Iceage guitarist Elias Rønnenfelt and Dean Blunt are two of my favorite collaborators. From their sunny 2023 single “Smile Please” to the recent release of their EP Lucre, the duo’s meshing of post-punk and experimental rock is a fusion that just makes sense. On Rønnenfelt and Blunt’s latest collaborative effort “tears on his rings and chains,” warm guitars mingle with midtempo drums and sparse synths to create a dizzyingly romantic soundscape. The song’s clean production gives it an innately effortless sound, while Rønnenfelt’s broken vocals provide a satisfying contrast to the cleansing backdrop. “And I just wasn’t made up for these times, but I don’t care as long as you are mine,” Rønnenfelt sings, traversing equally poetic themes of love and existentialism. It’s another satisfying piece of off-kilter rock from two of the scene’s best voices. —Camryn Teder
Greg Freeman: “Salesman”

Greg Freeman’s “Salesman” doesn’t just knock—it barges in, briefcase swinging, kicking up dust as the band tears into one of the liveliest cuts on Burnover. Slide guitar smears across the mix, horns jab in like punctuation marks, the rhythm section pulling everything forward with a reckless kind of swagger. It’s a strange, exhilarating tension: the lyrics circle mortality, fate, the inevitability of time’s door-to-door routine, but the music refuses to sink under that weight. Freeman sings about clocks, rules, bullshit, and eternity, his voice catching somewhere between resignation and a grin, and the band answers back by sounding like they’d rather keep playing than let life itself get a word in.
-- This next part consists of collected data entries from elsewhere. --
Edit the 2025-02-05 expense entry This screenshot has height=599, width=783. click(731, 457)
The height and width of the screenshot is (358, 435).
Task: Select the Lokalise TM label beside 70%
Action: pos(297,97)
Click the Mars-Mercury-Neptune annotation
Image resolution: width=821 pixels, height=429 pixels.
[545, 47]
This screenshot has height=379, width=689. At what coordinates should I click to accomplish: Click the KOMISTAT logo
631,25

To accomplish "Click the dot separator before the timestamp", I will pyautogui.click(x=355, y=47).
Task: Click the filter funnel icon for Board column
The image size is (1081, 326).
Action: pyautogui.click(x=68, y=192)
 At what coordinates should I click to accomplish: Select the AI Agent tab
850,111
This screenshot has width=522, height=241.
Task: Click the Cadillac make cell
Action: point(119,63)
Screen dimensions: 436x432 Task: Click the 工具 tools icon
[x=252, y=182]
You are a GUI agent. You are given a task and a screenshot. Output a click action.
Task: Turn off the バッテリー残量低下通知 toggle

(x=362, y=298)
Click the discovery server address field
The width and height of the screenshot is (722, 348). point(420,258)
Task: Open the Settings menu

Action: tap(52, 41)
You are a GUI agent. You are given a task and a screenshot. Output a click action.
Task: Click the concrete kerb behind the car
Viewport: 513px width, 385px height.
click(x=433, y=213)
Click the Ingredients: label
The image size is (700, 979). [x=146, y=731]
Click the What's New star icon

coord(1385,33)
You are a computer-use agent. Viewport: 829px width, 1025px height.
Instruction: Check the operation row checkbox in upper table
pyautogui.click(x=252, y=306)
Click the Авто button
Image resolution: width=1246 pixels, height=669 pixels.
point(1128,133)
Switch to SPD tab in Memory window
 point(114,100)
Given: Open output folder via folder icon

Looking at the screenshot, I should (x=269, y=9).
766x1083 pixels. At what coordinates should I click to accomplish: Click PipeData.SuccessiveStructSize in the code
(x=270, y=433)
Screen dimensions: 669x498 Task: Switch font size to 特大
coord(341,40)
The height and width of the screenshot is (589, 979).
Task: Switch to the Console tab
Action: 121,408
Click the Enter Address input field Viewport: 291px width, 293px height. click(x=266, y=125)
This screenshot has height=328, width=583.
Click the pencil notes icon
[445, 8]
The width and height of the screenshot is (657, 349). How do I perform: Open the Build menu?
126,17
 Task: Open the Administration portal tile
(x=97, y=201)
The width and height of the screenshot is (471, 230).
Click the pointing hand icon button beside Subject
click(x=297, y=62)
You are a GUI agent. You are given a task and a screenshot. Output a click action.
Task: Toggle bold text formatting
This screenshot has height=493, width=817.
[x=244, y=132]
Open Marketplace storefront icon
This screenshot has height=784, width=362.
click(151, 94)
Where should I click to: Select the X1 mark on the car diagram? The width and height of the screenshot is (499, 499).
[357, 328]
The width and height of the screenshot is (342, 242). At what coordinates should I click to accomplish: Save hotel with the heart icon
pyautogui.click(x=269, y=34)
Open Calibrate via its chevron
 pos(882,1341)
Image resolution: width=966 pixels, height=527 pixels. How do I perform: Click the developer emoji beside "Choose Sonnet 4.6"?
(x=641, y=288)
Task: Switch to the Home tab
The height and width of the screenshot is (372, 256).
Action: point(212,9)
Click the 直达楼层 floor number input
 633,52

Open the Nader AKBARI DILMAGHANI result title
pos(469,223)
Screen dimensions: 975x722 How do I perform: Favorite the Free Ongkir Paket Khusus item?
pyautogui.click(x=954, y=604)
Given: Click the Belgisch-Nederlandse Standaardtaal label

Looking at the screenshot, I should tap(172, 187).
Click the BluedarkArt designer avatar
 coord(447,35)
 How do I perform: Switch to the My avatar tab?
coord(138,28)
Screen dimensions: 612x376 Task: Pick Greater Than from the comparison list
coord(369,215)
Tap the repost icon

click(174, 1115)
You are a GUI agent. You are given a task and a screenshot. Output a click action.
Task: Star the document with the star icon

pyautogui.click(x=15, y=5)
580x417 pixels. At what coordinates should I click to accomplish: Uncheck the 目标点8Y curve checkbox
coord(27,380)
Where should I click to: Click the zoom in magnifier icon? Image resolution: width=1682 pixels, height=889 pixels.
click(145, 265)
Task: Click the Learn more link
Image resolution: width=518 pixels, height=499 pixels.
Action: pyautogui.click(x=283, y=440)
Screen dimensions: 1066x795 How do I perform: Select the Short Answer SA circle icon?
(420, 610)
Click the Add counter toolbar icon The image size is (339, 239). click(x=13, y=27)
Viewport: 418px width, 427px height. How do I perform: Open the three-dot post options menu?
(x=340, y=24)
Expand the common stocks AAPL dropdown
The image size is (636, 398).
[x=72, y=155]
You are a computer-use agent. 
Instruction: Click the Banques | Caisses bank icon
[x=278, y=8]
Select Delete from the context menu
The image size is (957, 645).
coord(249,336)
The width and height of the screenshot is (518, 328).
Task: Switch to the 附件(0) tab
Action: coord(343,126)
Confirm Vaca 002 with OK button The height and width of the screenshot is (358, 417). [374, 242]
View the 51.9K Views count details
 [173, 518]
Halfway through, the song unspools into a screeching instrumental stretch—pedal steel grinding into sax, riffs unraveling into their own crooked logic. It doesn’t feel like a funeral march, but a stubborn detour, a tongue-in-cheek joyride, a way of putting off the knock just a little longer. That’s the trick of “Salesman”: it knows what’s coming, but it dances anyway. Sometimes the racket is the only rebellion we’ve got. —Casey Epstein-Gross
Jean Dawson: “Rock A Bye Baby”

As he told me in our cover story conversation in January, the wisdom of Prince’s music remains one of the best gestures of love in Jean Dawson’s life. It’s become, as he put it, a “Lovecraftian romance.” Dawson’s work is a vault not just of Black performance, but of cross-generational excellence—just as Prince’s mononymic heritage was and is. Dawson’s first single since last year’s Glimmer of God, “Rock A Bye Baby,” is superbly culled from the education that Prince’s innovations have afforded pop music for four decades. It’s a chugging, snappy synth-pop track smacked with rattling snares and head-pounding bass phrases. But don’t get it twisted: Dawson’s latest is not a novelty or some, as he would say, “retro-fuck.” A song covered in chrome, “Rock A Bye Baby” lovingly wears its inspirations into the present. I’ve been saying that dance music is up right now, and it’s echoing back to me. This is pop perfection. Templates remain outdated in the company of Dawson’s ear. —Matt Mitchell
Joyce Manor: “All My Friends Are So Depressed”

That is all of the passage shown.